Doch die offenkundige Panik, mit der die Verantwortlichen am Wildpark Schwartz das Vertrauen entzogen, spricht ebenfalls dafür, dass die kühnen Zukunftspläne beim KSC ein wenig den Blick auf die sportliche Realität vernebelt haben. Auch wenn die Karlsruher bald ein schmuckes neues Stadion haben und von der Rückkehr in die Bundesliga träumen: Als Aufsteiger aus der 3. Liga ist der Abstiegskampf eine Etage darüber grundsätzlich Normalität, auch kleinere Durststrecken muss man einkalkulieren und aushalten können. Schwartz hatte aber trotz seiner erfolgreichen Aufbauarbeit in den vergangenen zweieinhalb Jahren sehr schnell keinen Kredit mehr.

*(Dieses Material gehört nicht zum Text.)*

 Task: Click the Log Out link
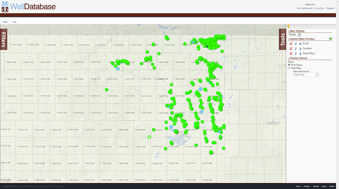coord(319,8)
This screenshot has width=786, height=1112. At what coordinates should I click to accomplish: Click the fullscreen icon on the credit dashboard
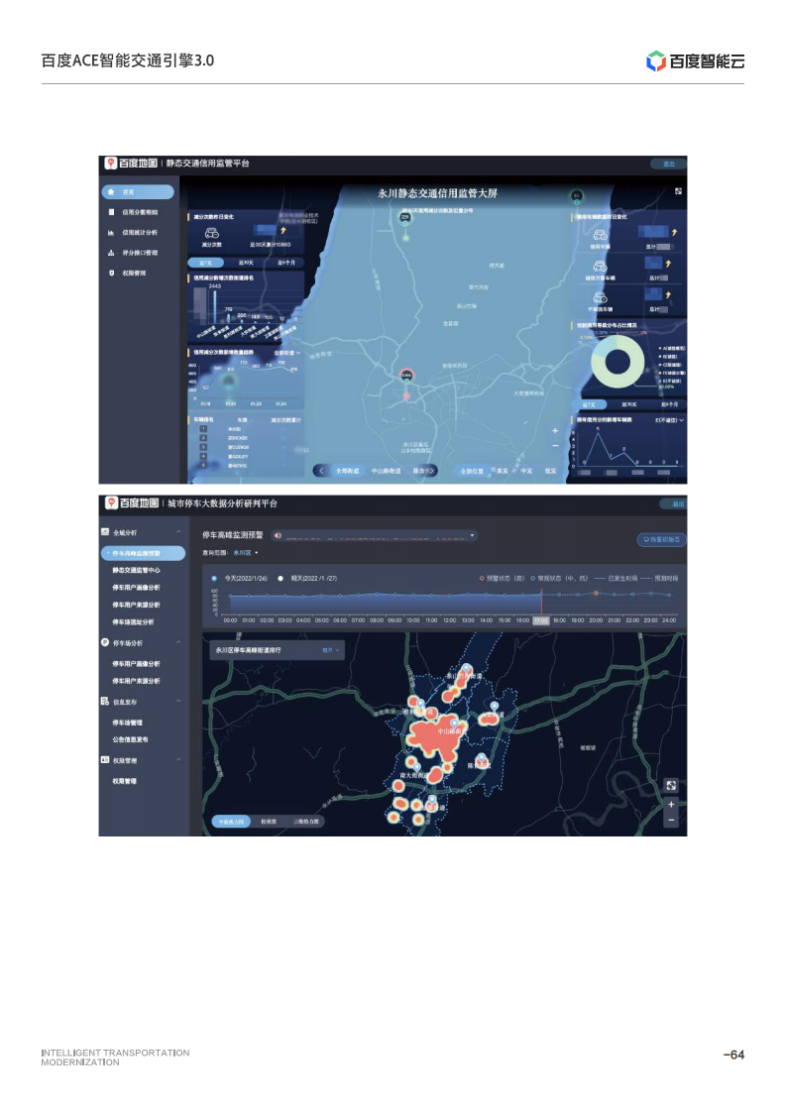tap(678, 191)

Das hängt auch damit zusammen, dass ein erneuter Abstieg für den KSC wirtschaftlich eine mittlere Katastrophe darstellen würde. Das mit der Stadt Karlsruhe geschlossene Finanzierungsmodell des Stadionumbaus basiert darauf, dass die Badener für den neuen Wildpark mindestens die üblichen Einnahmen eines Zweitligisten benötigen.